Кстати, день рождения у меня - 1 мая, поэтому гости, которые приходили отмечать День международной солидарности трудящихся, шутили: "Мы пришли в гости к маленькому Тарасику!". Вечером все вповалку укладывались спать. А однажды утром 2 мая я открыл для себя запах перегара. Я уже знал, например, как пахнет еда или собаки, с которыми играл, а это было что-то новое, необычное.
- Судя по всему, у вас был гостеприимный дом.

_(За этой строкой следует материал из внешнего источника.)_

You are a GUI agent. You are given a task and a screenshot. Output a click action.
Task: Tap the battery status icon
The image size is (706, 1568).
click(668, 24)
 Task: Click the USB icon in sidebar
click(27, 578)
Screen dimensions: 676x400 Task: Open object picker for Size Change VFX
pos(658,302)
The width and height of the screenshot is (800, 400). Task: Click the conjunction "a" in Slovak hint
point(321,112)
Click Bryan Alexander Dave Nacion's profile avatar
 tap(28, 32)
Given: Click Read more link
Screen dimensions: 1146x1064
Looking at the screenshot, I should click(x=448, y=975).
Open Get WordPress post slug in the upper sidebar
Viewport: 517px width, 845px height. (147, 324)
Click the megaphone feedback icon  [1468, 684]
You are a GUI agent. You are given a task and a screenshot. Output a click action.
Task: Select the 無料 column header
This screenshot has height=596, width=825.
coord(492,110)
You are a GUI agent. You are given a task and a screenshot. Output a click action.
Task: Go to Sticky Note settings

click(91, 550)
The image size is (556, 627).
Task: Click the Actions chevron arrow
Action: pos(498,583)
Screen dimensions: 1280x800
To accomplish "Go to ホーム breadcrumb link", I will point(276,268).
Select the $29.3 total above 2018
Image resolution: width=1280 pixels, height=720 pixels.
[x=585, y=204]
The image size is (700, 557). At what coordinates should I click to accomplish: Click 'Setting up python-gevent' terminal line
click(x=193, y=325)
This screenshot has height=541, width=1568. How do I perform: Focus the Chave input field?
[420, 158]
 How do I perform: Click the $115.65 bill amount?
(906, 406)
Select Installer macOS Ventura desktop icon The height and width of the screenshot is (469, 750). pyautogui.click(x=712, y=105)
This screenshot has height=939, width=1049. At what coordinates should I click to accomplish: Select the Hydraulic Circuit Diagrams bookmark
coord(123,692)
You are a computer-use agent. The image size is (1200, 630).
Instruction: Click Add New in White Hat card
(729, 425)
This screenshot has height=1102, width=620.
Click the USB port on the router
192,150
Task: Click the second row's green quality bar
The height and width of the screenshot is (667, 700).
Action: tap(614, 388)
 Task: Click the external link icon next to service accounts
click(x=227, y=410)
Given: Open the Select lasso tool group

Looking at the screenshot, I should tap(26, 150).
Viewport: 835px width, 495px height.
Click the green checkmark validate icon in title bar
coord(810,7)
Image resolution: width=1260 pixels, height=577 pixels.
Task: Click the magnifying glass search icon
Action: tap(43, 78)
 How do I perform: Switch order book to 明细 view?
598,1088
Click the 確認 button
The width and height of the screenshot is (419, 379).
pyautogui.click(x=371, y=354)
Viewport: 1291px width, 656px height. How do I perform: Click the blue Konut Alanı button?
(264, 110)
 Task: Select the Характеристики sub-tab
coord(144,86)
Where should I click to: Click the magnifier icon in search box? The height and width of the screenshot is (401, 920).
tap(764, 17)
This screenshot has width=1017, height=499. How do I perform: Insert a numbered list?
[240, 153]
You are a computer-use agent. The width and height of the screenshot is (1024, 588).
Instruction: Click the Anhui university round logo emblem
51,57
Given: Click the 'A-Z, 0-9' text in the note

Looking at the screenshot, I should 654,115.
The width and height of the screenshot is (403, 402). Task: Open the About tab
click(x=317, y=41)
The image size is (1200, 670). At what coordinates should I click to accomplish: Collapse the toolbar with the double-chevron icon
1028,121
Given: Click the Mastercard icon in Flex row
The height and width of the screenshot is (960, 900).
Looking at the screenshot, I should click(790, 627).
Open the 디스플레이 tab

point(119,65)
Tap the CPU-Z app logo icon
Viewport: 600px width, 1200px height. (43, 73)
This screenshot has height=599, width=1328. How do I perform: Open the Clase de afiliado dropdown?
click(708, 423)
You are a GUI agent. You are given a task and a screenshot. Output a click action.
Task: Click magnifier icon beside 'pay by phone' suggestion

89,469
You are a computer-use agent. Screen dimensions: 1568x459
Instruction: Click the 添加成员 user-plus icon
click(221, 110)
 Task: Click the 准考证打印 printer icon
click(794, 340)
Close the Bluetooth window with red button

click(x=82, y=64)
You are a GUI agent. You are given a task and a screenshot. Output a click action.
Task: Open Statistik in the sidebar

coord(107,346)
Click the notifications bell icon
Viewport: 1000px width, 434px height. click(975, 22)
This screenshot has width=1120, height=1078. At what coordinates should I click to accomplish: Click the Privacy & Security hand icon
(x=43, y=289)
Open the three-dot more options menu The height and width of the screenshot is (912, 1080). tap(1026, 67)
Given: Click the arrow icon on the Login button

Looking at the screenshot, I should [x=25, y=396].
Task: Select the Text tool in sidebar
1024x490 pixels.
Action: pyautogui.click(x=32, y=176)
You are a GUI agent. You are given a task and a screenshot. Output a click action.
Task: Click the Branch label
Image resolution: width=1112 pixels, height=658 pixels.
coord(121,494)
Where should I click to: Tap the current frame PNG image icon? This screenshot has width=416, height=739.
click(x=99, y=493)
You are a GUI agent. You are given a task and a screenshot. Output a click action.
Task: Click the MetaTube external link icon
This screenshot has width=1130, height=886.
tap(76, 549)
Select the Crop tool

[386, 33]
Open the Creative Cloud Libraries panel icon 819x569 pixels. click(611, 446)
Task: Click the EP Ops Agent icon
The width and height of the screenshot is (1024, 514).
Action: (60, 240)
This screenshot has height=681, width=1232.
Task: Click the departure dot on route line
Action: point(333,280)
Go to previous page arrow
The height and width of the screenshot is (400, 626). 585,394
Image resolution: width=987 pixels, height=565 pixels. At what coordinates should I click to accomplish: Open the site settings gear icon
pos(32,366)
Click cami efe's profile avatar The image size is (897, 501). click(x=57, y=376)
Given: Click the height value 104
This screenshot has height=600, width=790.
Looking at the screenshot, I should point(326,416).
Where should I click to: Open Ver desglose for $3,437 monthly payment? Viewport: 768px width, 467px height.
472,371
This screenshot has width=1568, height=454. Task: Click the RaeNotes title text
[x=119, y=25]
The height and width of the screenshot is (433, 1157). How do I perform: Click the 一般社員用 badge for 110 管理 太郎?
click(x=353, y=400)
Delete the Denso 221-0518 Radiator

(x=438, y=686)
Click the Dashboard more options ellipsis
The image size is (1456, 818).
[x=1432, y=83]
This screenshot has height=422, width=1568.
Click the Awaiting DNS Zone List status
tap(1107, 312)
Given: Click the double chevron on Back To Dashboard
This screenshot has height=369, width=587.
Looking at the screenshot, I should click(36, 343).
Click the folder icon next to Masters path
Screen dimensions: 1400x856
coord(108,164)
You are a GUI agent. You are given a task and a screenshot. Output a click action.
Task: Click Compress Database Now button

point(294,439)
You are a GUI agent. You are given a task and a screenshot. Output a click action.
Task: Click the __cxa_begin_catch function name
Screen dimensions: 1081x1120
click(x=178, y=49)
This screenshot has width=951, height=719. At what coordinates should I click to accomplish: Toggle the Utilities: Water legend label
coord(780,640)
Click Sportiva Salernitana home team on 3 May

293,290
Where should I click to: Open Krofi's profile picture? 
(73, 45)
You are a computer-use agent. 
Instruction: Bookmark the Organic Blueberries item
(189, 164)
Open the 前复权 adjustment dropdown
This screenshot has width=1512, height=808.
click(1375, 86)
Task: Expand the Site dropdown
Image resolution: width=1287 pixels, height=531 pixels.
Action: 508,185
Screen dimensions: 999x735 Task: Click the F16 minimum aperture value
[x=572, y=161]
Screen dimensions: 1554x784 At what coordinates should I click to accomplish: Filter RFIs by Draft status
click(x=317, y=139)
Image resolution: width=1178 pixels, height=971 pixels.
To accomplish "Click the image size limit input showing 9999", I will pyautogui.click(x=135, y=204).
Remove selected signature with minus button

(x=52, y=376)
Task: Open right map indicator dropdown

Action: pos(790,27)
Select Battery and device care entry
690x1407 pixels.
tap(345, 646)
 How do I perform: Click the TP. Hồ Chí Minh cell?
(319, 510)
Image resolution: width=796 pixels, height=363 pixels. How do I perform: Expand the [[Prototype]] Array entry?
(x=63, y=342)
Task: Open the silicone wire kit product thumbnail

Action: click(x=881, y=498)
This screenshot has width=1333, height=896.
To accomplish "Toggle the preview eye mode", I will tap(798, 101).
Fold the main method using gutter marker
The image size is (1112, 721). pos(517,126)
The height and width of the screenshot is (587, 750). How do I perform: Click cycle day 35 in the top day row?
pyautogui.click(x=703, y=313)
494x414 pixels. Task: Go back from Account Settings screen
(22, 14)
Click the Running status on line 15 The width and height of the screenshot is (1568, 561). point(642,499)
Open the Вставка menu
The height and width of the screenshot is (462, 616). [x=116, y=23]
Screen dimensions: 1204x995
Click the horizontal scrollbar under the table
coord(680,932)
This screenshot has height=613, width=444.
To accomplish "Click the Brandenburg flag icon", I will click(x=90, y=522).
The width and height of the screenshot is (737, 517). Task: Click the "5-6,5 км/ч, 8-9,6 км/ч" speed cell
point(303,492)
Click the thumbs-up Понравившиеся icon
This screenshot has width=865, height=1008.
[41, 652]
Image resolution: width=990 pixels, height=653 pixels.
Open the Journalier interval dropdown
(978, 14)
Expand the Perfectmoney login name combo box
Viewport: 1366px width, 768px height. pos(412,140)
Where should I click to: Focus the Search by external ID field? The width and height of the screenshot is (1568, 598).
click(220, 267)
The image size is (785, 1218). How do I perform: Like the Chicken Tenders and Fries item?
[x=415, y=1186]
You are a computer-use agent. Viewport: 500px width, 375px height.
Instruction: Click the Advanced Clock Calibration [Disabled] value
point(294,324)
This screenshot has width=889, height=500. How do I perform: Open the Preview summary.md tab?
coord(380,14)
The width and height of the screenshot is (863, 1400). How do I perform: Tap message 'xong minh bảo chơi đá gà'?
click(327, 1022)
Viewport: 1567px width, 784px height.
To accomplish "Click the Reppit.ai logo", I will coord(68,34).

- Очень! На праздники в Голосеево всегда собиралось множество народа. Из Москвы приезжал Иван Семенович Козловский, пел под дедов аккомпанемент на фортепиано. Приходили ученики деда - Иван Драч, Дмытро Павлычко, Мыкола Винграновский. Тут же всегда присутствовали и дворник, и поварихи, и няня.
- И все помещались?
- Впервые попав в музей, который открыт в нашем доме, многие говорят: "Ничего себе хоромы!". Но ведь и народу там обитало много - две семьи: моего отца Богдана Максимовича и его сводного брата Георгия Ивановича. Все как-то размещались. До этого мы жили в пятикомнатной квартире в знаменитом писательском доме на улице Ленина (после нас ее занимал Натан Рыбак, а потом Михайло Стельмах). Когда раздвигались модные тогда двери-"гармошки", мой брат Андрей мог запросто гонять там на велосипеде. Правда, меня тогда еще не было на свете... А в 1964 дедушки не стало.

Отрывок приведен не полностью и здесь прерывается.